突厥每隔幾年就會來求一次親,皇帝很少應允,他們這回卻是趁著渤海內亂之際脅迫朝廷,聖人本想尋個宗女嫁出去就是了,誰成想,李驕陽竟然自己跑了出來。
李驕陽一副憂國憂民的架勢,皇帝也不可能駁回,只能當場允婚,封了她個公主。回頭還遷怒了貴妃一場,弄得貴妃也是有苦難言。
「五哥年紀太小了。」驕陽悠悠說道,「皇後的孫子馬上都要成親了。」
貴妃心中一陣焦躁,皇長子李熙樽今年都三十多了,跟隨皇帝听政多年,此番渤海叛變,他第一個跳出來要代父親征,滿朝文武無不稱頌。
可是她的兒子呢,今年才十五,善良懵懂,于朝政是半點不通。
貴妃心里明白,這次如果不是驕陽站了出來,皇後娘家必然會挑出一個合適的女孩去和親,真到了那一步,那麼這場內亂,簡直就如同是為李熙樽量身打造的一般。
但是明白歸明白,她舍不得自己養大的孩子,「你這是挖我的心呢!」
玉貴妃頓時淚如雨下,她心里也很清楚,這天馬上就要變了!
驕陽覺得應該趁著機會讓貴妃警醒些,便問道,「娘娘覺得楚王殿下平得了渤海嗎?」。
「听聖人的意思大概需要一年的時間。」
貴妃這算是間接認可了,驕陽又問道,「娘娘覺得楚王離皇太子還有多遠?」
貴妃心里咯 一下子,楚王居嫡居長,文武雙全,在朝中也素有賢名,百官多有追隨。渤海這一戰若是勝了,那就是如日中天,便是皇帝,也擋不住他登上太子寶座。
玉氏嘆息道,「你五哥這輩子,好壞都這生辰上。」
貴妃這話說的雖然含糊,驕陽卻听明白了。
晉王李熙琮,出生在重陽兵變之夜,那一夜,今上戰勝了自己的叔父和一班兄弟,把傳國玉璽攥在了手里。

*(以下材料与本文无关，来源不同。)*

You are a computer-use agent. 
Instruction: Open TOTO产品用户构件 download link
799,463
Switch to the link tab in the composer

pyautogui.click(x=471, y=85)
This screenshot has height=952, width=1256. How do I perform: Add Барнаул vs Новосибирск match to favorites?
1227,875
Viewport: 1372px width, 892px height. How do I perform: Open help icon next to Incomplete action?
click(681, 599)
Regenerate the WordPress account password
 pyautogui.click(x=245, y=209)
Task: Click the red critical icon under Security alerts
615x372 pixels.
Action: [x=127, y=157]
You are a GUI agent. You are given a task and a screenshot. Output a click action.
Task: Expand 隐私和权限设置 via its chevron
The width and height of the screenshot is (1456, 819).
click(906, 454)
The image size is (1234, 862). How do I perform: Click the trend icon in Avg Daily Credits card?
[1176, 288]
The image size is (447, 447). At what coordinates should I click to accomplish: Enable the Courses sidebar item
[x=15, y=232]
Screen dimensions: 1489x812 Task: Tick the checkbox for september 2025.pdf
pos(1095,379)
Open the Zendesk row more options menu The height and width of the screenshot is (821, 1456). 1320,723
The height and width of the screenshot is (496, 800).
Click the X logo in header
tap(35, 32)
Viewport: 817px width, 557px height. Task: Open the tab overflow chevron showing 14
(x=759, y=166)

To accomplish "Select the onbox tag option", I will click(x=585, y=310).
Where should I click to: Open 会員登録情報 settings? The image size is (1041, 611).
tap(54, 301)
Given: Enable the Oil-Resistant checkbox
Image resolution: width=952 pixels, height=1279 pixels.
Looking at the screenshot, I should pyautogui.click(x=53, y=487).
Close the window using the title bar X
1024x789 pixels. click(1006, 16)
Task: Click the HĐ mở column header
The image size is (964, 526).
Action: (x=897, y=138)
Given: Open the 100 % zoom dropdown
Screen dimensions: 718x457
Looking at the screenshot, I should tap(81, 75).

他給剛出生的兒子賜名為熙琮。琮者,祭祀之器。這其中的隱喻,各人自有揣測。
而後皇帝對這個孩子的寵愛,更給了貴妃無限的信心。有時驕陽都會懷疑,如果不是皇帝許下了不切實際的諾言,以貴妃的性格,還會不會爭那個位置?
當然,這也已經無從論證了。
李熙琮生對了時辰,給他帶來了無邊的寵愛,然而不幸的是,皇帝已經年過五旬,晉王還不滿十五。
「楚王如果被封了太子,繼承了大位,我們會怎麼樣?」
貴妃悸然心驚,「天下都是他的了,總能給咱們一個容身之地吧!」
貴妃的天真讓驕陽有些無語,難道說,皇帝就是看中了這一點?
「沒有五哥的話,楚王十五年前就當上太子了,這麼多年的積怨,怎麼可能隨意就消弭!」
玉氏此刻是心亂如麻,想到昨天皇帝說的話,冊立楚王已經是大勢所趨,她恨得幾乎吐血,但也是無力回天,「咱們也沒怎麼跟皇後沖突過,榮辱寵幸都是聖人的意思,以後我們避著點他們,夾著尾巴做人也就是了。」
驕陽知道貴妃心里不是不明白,她只是不太會做長遠的打算。
貴妃在這輩子算是幸運至極,在家的時候有長姐可以依靠,出嫁以後又有皇帝幾乎無條件的寵愛,她想要的只需要動動嘴,就從來就沒有費心去爭取過什麼,以至于,現在就算是想爭也不會了。
「只怕樹欲靜風不止啊。」
「那能怎麼辦呢?」貴妃一邊說一邊掉眼淚,「此一番楚王的功勞算是板上釘釘了,聖人雖然不是那麼情願,但是到底是自己的嫡長子,又沒有什麼過錯,不可能過分壓制。」
「總得分分功勞,爭上一爭!」
玉氏想了半天,她該拿什麼爭呢,她兒子年幼,娘家又重文輕武,莫說是軍中,就連兵部小卒都沒一個,這個時候,是半點也指望不上。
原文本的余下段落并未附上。